How are clouds named?

In 1803, British pharmacist and chemist Luke Howard devised a classification system for clouds. It has proved so successful that meteorologists have used Howard’s system ever since, with minor modifications. According to his system, clouds are given Latin names corresponding to their appearance — layered or convective — and their altitude. Clouds are also categorized based on whether or not they are precipitating.

Layered clouds are much wider than they are tall. They generally have flat bases and tops and can extend from horizon to horizon. The Latin word “stratus” describes the layered cloud category.

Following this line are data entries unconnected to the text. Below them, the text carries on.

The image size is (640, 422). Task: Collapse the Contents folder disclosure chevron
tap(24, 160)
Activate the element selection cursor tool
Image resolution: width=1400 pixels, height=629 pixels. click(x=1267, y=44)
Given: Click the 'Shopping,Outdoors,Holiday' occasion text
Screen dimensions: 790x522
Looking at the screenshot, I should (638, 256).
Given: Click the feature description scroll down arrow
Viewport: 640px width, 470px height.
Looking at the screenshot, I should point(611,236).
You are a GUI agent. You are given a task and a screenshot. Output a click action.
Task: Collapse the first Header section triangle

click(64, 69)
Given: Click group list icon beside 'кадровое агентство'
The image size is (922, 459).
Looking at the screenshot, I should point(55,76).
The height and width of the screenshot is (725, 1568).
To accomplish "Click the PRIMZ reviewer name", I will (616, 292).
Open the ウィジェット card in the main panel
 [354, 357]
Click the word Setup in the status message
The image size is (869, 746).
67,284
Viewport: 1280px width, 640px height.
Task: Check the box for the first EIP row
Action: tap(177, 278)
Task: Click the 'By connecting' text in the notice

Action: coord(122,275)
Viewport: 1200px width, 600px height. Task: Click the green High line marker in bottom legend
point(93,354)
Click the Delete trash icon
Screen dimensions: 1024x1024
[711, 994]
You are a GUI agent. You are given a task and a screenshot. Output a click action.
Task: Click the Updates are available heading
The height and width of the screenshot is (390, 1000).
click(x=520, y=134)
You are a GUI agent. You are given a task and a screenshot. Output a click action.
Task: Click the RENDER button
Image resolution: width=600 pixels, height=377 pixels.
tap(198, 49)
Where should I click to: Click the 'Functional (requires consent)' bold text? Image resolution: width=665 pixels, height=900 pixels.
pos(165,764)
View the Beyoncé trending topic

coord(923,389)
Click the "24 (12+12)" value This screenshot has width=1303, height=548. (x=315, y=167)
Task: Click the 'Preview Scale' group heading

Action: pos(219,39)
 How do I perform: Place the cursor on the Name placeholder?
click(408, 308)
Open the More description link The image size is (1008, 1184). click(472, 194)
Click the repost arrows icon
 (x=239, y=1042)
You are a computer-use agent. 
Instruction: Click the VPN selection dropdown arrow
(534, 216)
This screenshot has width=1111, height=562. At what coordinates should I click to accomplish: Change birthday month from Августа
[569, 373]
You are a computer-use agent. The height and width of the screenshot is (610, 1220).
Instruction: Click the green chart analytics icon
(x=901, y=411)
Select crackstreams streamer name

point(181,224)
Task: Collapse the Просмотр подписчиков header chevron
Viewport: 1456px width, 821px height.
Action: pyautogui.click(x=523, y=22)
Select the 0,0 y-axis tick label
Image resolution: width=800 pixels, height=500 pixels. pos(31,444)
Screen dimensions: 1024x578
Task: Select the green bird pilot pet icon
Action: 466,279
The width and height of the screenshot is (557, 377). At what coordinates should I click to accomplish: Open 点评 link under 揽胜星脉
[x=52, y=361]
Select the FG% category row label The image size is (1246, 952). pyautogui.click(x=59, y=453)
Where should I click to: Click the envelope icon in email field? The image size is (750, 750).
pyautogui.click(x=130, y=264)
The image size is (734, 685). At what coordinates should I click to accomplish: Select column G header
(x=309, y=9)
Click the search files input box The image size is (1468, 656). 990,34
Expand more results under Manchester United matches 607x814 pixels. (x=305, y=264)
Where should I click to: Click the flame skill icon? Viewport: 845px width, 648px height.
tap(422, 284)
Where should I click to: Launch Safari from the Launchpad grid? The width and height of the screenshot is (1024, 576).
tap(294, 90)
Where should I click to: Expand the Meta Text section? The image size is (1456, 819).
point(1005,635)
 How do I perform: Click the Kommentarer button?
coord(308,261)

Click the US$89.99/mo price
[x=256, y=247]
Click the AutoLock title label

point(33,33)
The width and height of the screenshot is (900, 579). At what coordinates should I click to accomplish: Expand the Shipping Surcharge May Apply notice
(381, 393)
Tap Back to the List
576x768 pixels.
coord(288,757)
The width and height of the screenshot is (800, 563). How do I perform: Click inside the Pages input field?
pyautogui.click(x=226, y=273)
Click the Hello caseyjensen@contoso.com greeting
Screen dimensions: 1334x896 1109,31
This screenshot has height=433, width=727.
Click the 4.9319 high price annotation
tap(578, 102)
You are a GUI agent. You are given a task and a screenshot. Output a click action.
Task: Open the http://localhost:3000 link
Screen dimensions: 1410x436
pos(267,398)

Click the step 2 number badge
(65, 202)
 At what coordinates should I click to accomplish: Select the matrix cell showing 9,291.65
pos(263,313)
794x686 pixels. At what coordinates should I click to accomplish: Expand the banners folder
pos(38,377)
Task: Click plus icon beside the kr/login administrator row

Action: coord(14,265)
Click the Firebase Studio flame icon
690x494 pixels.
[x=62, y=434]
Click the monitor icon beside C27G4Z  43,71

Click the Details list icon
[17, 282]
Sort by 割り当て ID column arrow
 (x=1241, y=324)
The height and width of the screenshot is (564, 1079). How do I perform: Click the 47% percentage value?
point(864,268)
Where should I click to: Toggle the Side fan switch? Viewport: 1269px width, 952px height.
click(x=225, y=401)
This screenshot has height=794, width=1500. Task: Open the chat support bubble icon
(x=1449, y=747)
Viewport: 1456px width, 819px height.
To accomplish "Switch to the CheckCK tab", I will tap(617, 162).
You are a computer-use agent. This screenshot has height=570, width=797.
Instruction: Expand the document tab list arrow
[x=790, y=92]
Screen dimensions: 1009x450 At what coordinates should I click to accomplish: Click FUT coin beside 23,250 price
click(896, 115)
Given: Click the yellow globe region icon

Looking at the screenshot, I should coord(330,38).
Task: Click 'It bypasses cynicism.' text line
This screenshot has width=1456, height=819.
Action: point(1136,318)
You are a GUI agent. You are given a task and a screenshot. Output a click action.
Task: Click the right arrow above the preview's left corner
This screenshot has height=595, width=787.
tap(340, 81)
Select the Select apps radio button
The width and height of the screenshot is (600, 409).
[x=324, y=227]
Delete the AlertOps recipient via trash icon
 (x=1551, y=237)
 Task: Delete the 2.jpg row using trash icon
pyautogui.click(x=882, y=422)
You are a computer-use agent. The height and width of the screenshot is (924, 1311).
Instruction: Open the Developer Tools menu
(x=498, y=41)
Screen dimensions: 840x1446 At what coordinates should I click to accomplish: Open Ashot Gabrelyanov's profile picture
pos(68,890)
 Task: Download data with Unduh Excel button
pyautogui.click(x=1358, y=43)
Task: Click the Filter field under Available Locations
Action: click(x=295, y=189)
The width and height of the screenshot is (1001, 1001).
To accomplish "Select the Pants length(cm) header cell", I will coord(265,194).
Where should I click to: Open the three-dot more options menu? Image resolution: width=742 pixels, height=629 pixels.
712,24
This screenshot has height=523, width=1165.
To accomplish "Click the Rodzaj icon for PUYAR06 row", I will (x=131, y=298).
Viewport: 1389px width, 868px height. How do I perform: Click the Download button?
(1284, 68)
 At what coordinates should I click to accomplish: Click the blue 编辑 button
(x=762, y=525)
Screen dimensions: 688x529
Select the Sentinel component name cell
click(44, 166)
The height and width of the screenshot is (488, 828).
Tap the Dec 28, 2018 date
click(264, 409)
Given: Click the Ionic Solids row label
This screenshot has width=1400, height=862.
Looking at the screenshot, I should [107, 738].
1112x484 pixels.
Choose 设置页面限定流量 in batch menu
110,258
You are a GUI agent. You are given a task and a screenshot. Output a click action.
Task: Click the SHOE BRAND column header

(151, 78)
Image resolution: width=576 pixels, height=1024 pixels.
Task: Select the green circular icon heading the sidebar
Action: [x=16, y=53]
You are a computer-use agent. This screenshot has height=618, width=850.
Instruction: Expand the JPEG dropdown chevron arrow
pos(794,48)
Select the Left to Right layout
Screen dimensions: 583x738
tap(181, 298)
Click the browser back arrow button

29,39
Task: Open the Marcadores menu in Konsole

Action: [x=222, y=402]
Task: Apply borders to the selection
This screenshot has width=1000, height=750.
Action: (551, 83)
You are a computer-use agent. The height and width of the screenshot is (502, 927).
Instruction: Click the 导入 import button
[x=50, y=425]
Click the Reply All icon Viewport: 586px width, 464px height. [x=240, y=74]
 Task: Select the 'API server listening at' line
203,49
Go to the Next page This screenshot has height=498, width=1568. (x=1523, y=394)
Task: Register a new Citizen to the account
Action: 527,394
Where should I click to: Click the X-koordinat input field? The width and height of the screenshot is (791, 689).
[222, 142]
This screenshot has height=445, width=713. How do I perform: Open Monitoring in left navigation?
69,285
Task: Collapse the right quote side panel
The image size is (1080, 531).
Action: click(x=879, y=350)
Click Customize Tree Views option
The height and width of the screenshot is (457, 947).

Convective clouds are as tall, or taller, than they are wide. These clouds look lumpy and piled up, like a cauliflower. Convective cloud types are indicated by the root word “cumulo,” which means “heap” in Latin. Convective clouds may become very tall and are rounded on top.

Clouds are also classified by their altitude and their ability to create precipitation. The root word “cirro” (meaning “curl”) describes a high cloud that is usually composed of wispy ice crystals. The Latin word “alto” (“high”) indicates a cloud in the middle of the troposphere that is below the high cirro-type clouds. The prefix or suffix “nimbus” (“rain”) denotes a cloud that is causing precipitation.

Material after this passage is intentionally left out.